I'm currently sitting in an office space by myself.
The door is closed and I am surrounded by my notebooks, a single pen and a glass of water.
I am writing.
You are reading what I am writing.
And thus begins a relationship that I put aside in order to become a mother.
Hello again.
Motherhood is an impermanent permanence, I've come to realize. The role is forever morphing and moving; a shapeshifter. There are many days that you attempt to see your reflection but do not recognize what you see. There are nights of blissful rest and sweet cuddles and nights of pain and tears and dark circles the next morning. In this constant metamorphosis nothing is permanent.
So why is the feeling of forever/never such a constant within this identity?
I've spent much of the last two years indoors: unemployed, moving from home to home (5 to be exact) searching for community, breastfeeding, changing diapers, cooking, eating, cleaning, learning to not lose myself in this tidal wave of domestic duties so that I may not drown, bringing down with me relationships I care so deeply for.
I lived my whole life up until this point rejecting these duties that were previously forced onto all the women in my family. I swore I'd never pick up no mans plate from the table, never spend day after day cleaning everyones shit up. Nope. In my punkness, in my fearless approach to staying out late at night and spending nights with multiple lovers and traveling the world I would never be a housewife.
And yet, I am a housewife. Shit. I've never actually said this out loud.
When people ask what I do, I say instead "I stay home to care for my son because I want to but also because no one else can." If the persons lucky I'll also say, "This country is the absolute worst in taking care of new mothers. We are expected to return to work after JUST 6 weeks. I still had terrible hemorrhoids at six weeks and was barely figuring out what breastfeeding actually was! Did you know Cuba not only gives mothers an entire year of paid work leave, but also provides free child care once the child can walk?!"
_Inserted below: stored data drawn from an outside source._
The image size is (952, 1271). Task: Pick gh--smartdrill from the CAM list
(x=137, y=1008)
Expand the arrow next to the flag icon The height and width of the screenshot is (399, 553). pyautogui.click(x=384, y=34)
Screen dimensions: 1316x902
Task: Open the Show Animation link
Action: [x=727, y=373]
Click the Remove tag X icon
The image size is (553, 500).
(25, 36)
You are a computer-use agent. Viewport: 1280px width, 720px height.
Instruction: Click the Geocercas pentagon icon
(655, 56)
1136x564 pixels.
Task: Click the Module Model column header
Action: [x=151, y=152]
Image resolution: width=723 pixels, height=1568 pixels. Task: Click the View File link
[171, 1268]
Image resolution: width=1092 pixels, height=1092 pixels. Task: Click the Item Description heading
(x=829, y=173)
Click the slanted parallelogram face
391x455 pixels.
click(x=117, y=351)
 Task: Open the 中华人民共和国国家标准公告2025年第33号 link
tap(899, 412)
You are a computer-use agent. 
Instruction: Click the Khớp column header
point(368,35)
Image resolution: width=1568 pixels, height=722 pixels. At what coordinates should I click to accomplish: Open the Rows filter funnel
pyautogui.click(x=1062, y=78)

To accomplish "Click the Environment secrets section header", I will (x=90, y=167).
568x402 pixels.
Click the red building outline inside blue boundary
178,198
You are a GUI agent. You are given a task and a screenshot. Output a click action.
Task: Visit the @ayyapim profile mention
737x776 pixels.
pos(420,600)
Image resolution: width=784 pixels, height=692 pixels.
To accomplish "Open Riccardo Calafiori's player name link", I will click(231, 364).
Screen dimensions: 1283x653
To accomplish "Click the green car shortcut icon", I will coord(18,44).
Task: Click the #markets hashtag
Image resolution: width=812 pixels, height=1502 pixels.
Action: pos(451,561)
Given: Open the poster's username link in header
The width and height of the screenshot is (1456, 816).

Sometimes, I feel like I'll be home forever, wiping poop butts and picking up cilantro leaves from the floors. Sometimes I feel like I'll never be what I dream to be: a writer, a birthworker, an artist, knowledged in plant medicine and indigenous healing techniques. Sometimes I think I'll never be alone and the idea is daunting. Permanence..
Most of these thoughts are not true of course.
Because look at me writing right now and you reading this right now. And look at me taking time for me to do this, by myself, without interruption and look at my partner cleaning the house and taking care of our sun so I can do this because finally I allowed myself this space.
However, there is truth to the last statement: I will never be alone again.
I won't. Because whether Soliah or I am on this Earth or not, his existence is permeated into mine forever. We shared one body, ya'll and this is relived every night when we sleep together. How pure it is to feel his precious breath on me and how deeply incredible it is to see him grow and grow and grow, his mind develop, his hands dexterity becoming stronger, his ability to climb and jump and run and dance and make jokes becoming stronger. It's simply amazing.
Fuck the "housewife" term. I am the tree trunk. I am black gold compost soil. I am the chile needed on every damn dish. And my dreams are already coming true. I can see them staring at me.